Reputation: 1459
How to split a large file/RDD/DF into small files and save to different paths.
ex: If there is a file that contains usernames(single column)in a text file and wants to split that into N files and write that N files into different directories.
val x=20
val namesRDD=sc.textfile("readPath")
val N = namesRDD.count/x
How to split the namesRDD into N files and write those to some "savepath/N/" - i.e first file is written to "savepath/1/", the second file is written to "savepath/2/" and so on.
Upvotes: 0
Views: 4474
Reputation: 1459
split the file/df into N parts using repartition(if there are no columns to do repartitionByRange and want to split randomly)
df.repartition(N)
.write.text(storePath)
then read those partitions (do whatever on that partitioned Df)
for (i <- 0 until N) {
val parts = f"${i}%04d"
val splitPath = s"${path}/part-0${partNumber}-*"

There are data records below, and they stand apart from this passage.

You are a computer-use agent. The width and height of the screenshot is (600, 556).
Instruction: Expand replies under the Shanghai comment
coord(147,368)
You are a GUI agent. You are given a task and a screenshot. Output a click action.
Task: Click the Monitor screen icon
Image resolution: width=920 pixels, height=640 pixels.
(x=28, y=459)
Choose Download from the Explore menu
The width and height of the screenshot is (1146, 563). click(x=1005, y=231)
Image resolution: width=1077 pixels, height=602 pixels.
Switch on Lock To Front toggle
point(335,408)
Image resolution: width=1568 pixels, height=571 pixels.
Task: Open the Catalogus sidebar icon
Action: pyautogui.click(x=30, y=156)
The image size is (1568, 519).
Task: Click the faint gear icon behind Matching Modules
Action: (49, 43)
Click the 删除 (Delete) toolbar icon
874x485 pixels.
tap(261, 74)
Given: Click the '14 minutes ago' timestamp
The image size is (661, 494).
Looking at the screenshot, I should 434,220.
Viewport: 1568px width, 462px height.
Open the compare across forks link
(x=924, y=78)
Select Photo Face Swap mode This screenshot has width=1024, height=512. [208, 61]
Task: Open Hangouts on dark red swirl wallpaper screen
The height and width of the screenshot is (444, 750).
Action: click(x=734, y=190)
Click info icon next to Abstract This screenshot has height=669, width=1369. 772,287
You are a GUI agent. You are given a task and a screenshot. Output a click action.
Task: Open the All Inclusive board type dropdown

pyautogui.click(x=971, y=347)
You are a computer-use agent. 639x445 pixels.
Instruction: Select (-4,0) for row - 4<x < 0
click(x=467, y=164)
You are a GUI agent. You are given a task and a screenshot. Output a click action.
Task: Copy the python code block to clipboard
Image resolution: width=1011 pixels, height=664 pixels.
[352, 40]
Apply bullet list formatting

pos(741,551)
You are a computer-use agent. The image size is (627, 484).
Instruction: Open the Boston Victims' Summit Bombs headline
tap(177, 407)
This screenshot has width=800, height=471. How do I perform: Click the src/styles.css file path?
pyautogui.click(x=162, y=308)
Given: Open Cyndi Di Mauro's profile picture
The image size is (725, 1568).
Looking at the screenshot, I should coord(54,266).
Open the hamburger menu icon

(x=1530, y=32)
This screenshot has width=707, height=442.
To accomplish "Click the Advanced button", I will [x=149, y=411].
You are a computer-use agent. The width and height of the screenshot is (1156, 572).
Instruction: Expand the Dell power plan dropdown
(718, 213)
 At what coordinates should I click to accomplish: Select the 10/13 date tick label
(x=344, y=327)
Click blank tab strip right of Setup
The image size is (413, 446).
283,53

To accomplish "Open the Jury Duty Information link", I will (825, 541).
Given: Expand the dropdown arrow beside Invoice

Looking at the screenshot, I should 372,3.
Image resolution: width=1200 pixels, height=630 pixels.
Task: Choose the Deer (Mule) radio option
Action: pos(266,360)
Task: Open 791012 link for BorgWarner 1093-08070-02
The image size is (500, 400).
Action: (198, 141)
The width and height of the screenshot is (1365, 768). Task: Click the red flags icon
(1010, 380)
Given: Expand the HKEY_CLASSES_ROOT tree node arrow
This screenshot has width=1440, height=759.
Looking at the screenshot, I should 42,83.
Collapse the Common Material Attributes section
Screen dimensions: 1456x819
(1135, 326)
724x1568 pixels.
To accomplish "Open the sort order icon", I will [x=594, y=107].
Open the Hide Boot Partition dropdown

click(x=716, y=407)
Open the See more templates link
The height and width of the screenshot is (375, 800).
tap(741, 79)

//read data from the `splitPath`
}
Upvotes: 1
Reputation: 922
Using repartitionByRange
will let you split your data this way.
example:
df.repartitionByRange($"region").write.csv("data/regions")
This will create 1 part file for every region
that appears in your data. If you have 10 regions, you will have 10 different part-
files.
If you want to specify your own name, you will have to apply your own function to save the file with foreachPartition
.
df.repartitionByRange($"region")
.foreachPartition(region => {
// custom implementation
})
Upvotes: 0